(What to do)
In the material below, find the line containing "The width and" and the line containing "Click the Nintendo of America display name". Output those two lines and all lines between them exactly, without pictures.

(Information shown)
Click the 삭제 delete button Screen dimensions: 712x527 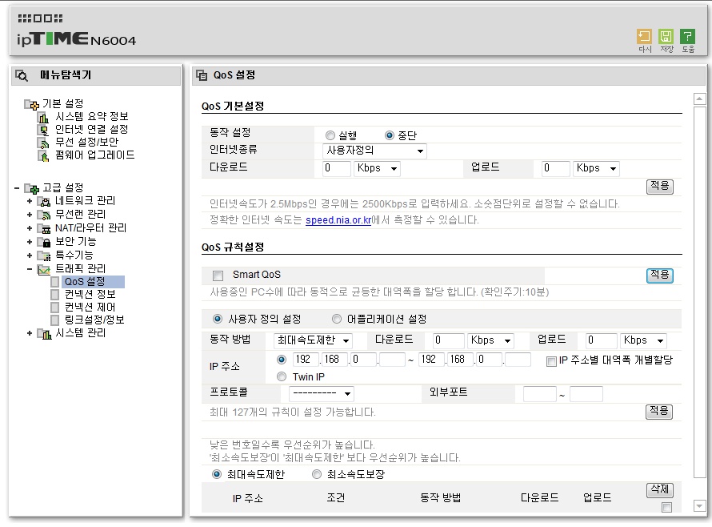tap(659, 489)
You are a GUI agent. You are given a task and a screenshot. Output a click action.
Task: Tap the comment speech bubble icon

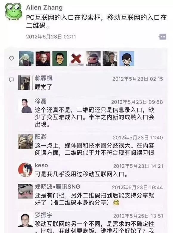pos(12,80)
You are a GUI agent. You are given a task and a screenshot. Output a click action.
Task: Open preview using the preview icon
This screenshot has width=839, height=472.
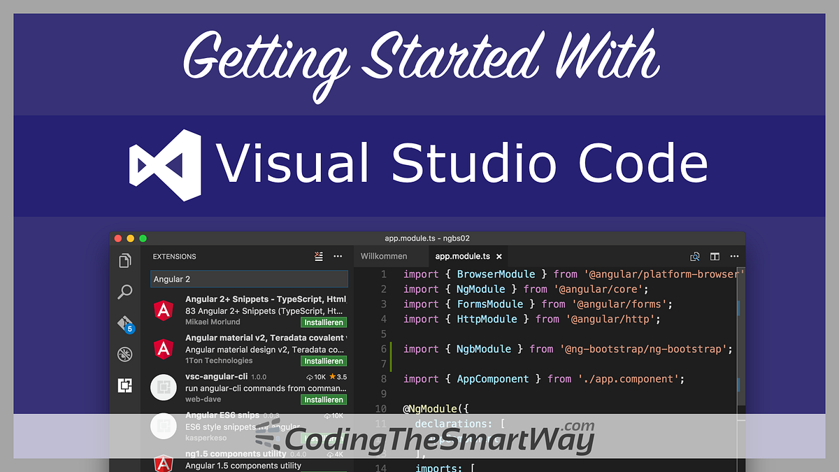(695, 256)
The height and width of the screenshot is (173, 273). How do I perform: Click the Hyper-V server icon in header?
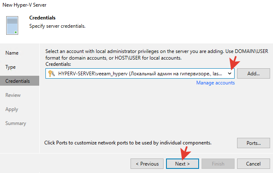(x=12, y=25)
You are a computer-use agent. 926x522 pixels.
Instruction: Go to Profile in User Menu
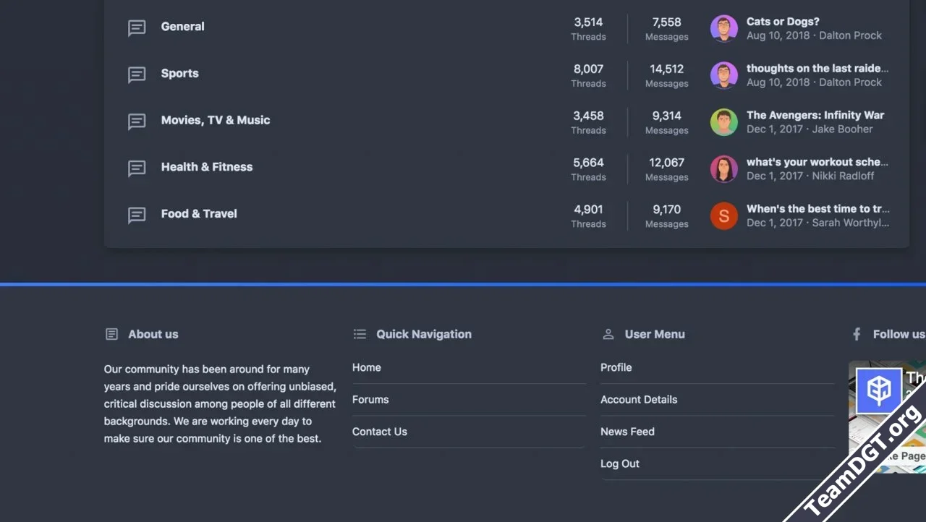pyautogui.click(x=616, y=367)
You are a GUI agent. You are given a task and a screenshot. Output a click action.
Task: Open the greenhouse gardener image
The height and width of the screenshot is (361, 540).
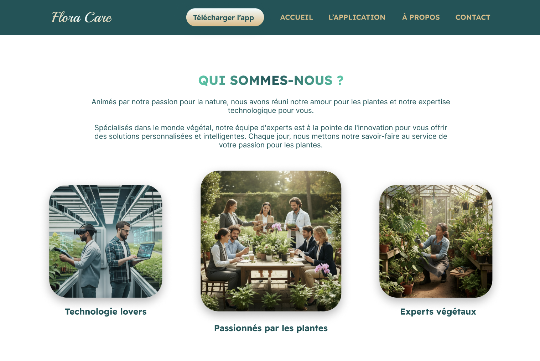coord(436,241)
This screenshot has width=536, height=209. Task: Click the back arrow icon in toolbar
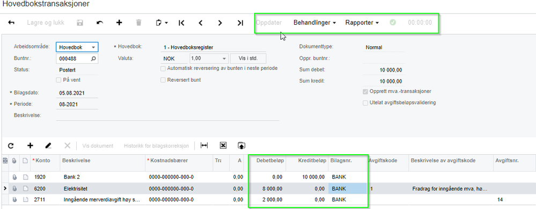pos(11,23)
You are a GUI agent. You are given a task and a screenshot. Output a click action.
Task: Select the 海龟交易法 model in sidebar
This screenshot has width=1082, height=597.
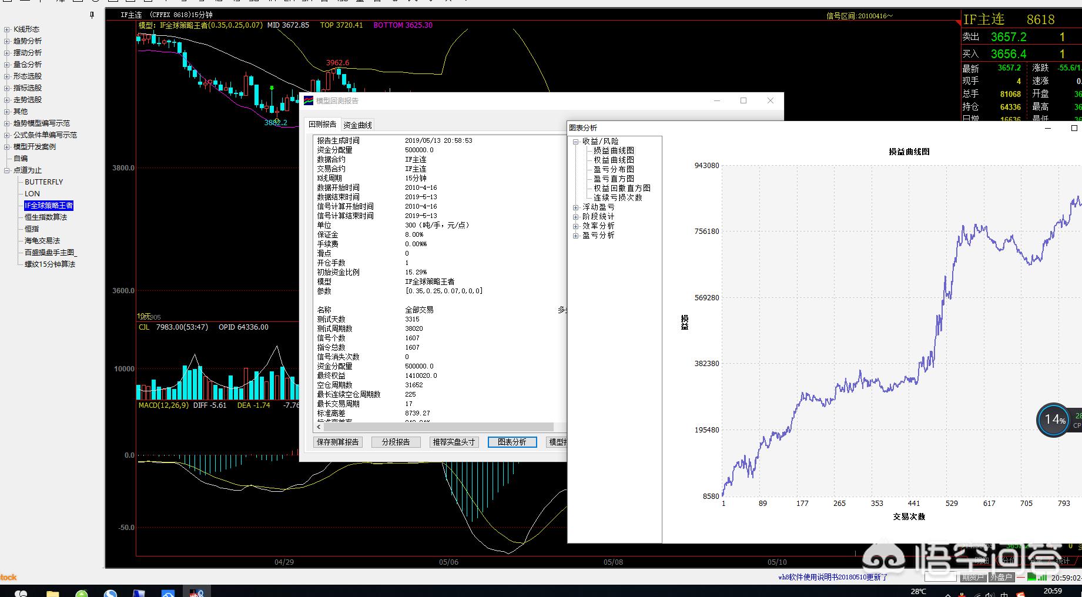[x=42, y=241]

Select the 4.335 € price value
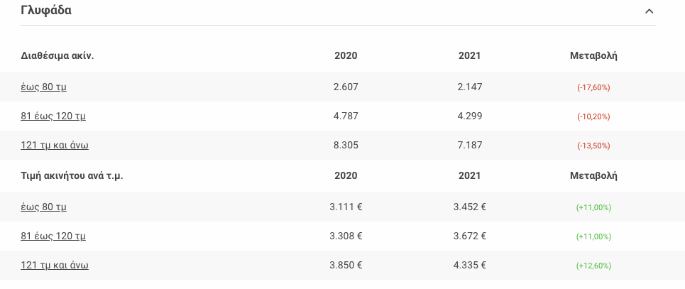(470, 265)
...
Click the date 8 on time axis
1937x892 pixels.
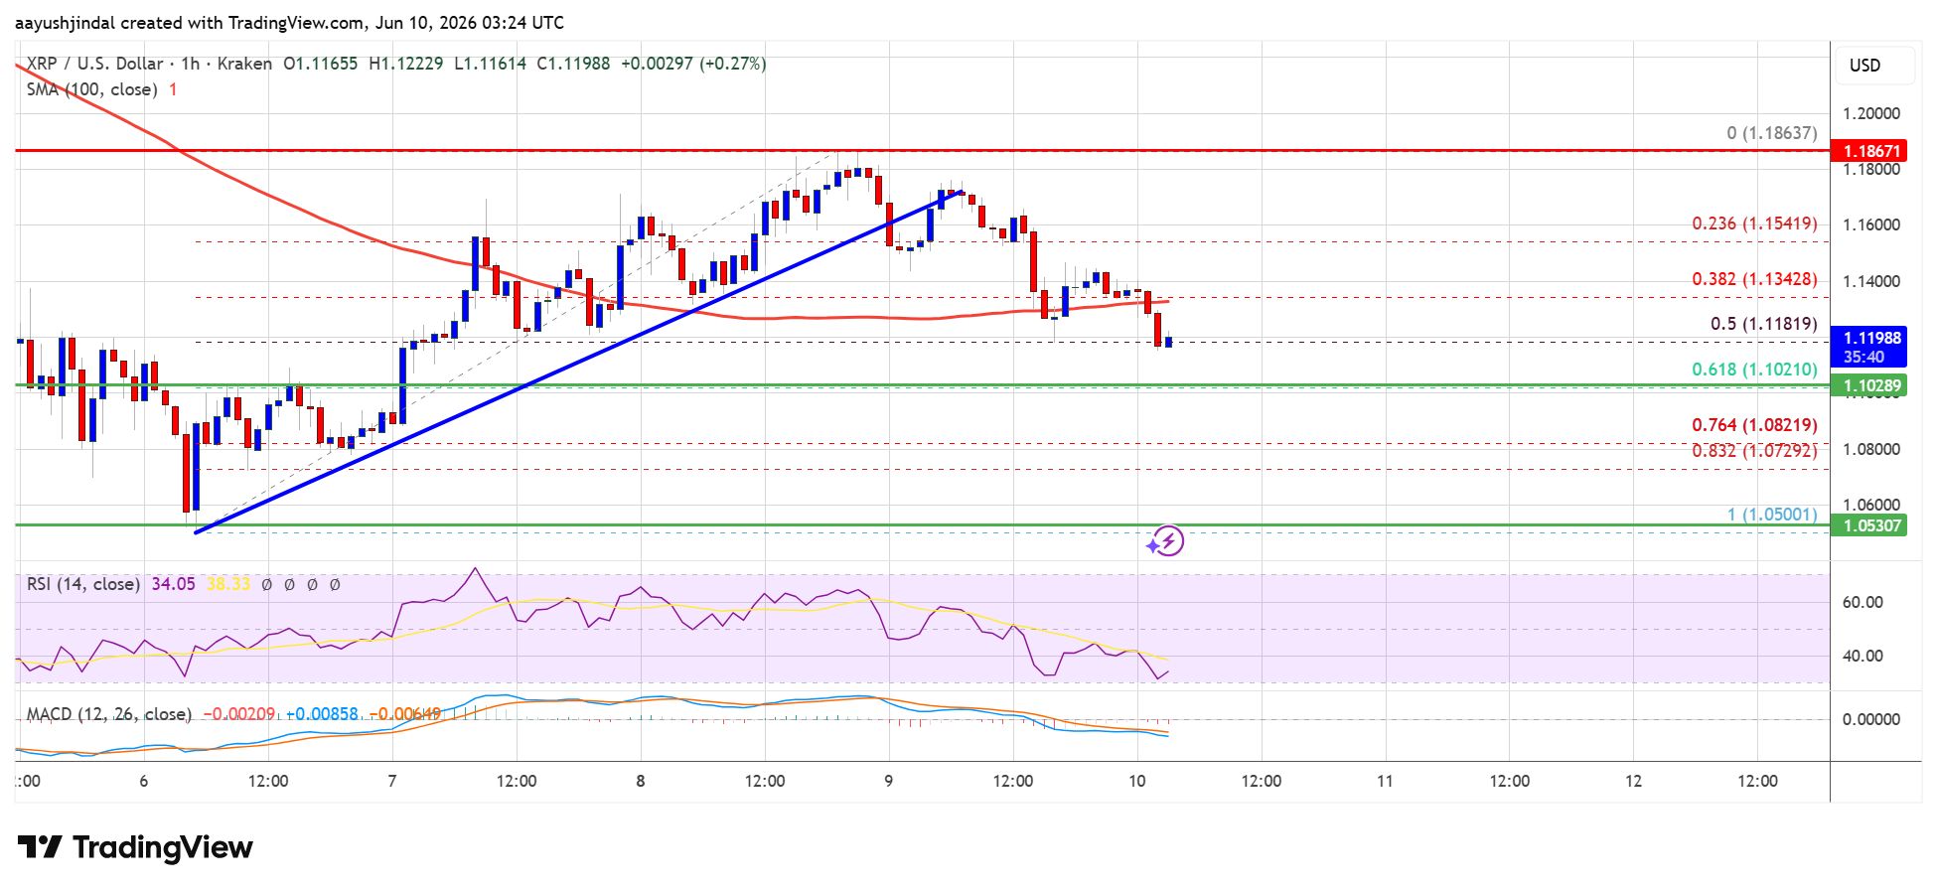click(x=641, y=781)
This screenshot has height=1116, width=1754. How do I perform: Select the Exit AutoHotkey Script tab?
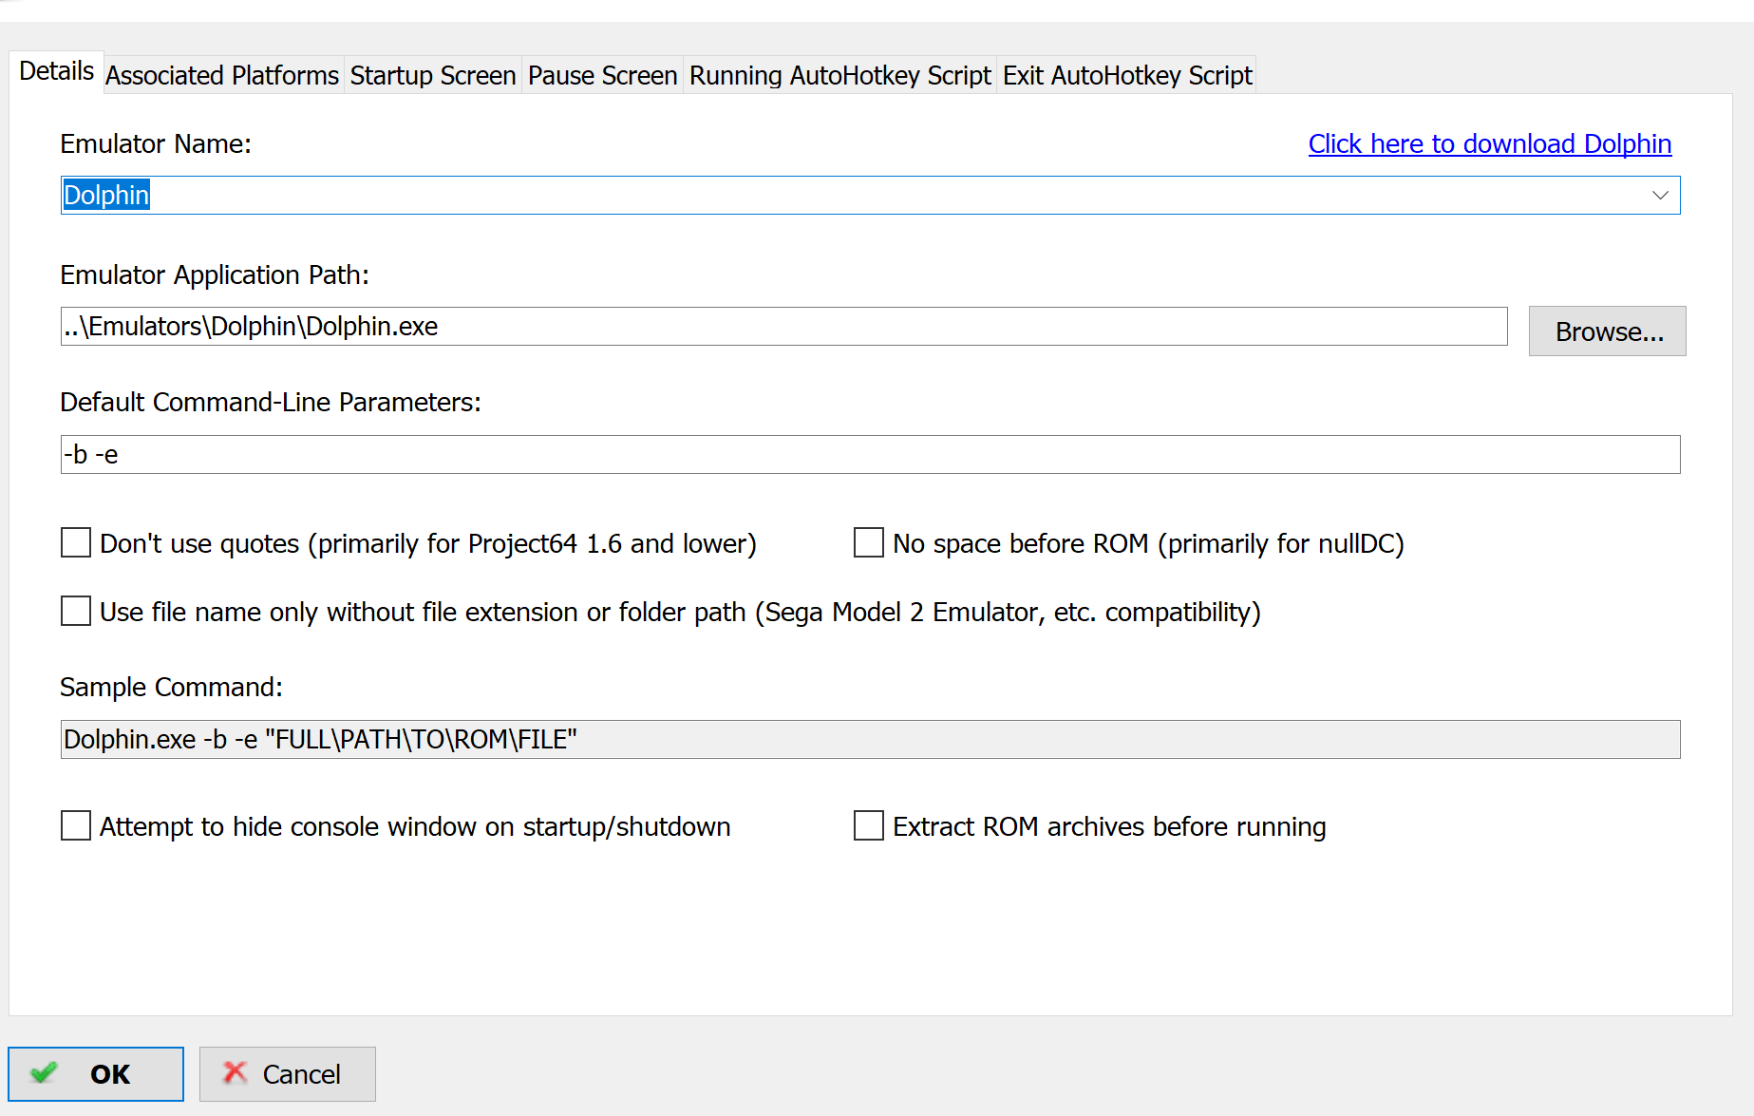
--
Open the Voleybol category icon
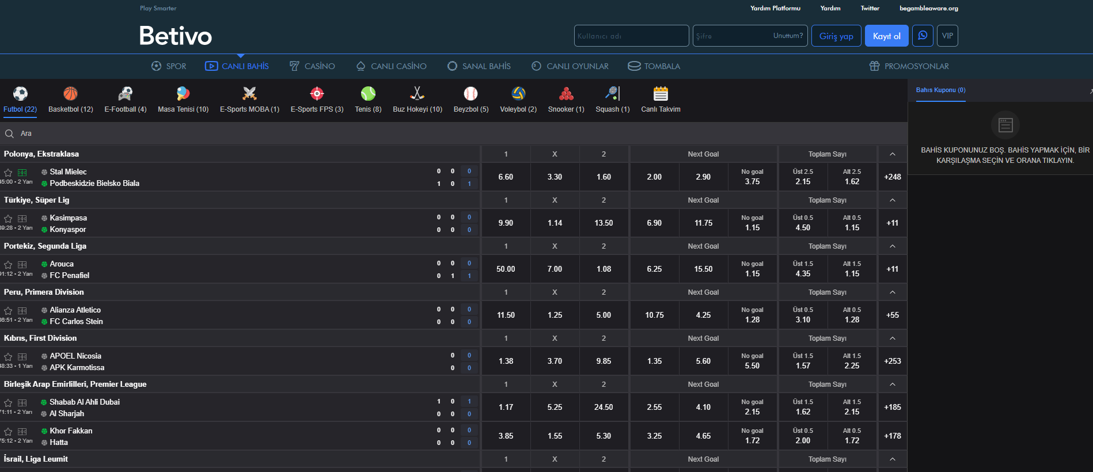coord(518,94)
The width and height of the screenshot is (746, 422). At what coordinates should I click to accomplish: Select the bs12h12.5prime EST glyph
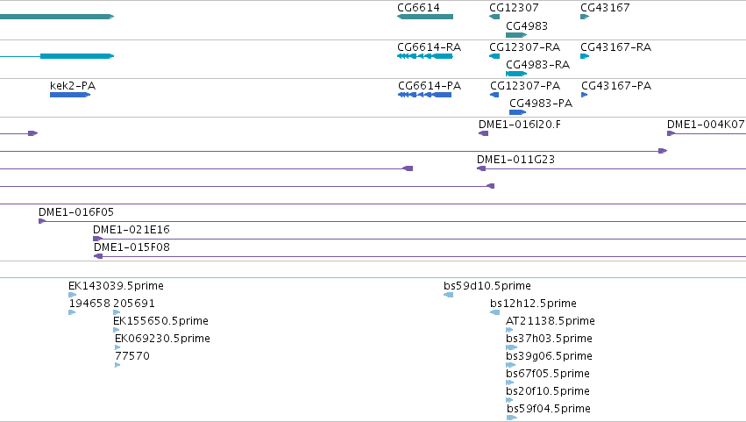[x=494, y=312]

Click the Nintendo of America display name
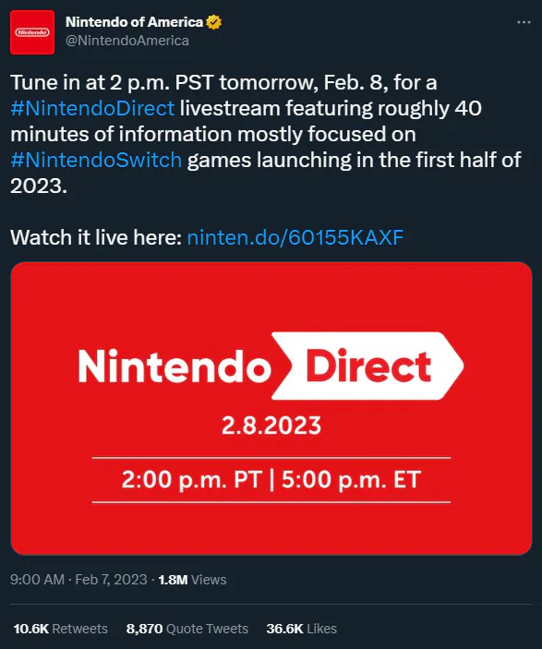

(Written response)
The width and height of the screenshot is (746, 422). At what coordinates should I click to accomplish: Select the bs12h12.5prime EST glyph
[x=494, y=312]

Click the Nintendo of America display name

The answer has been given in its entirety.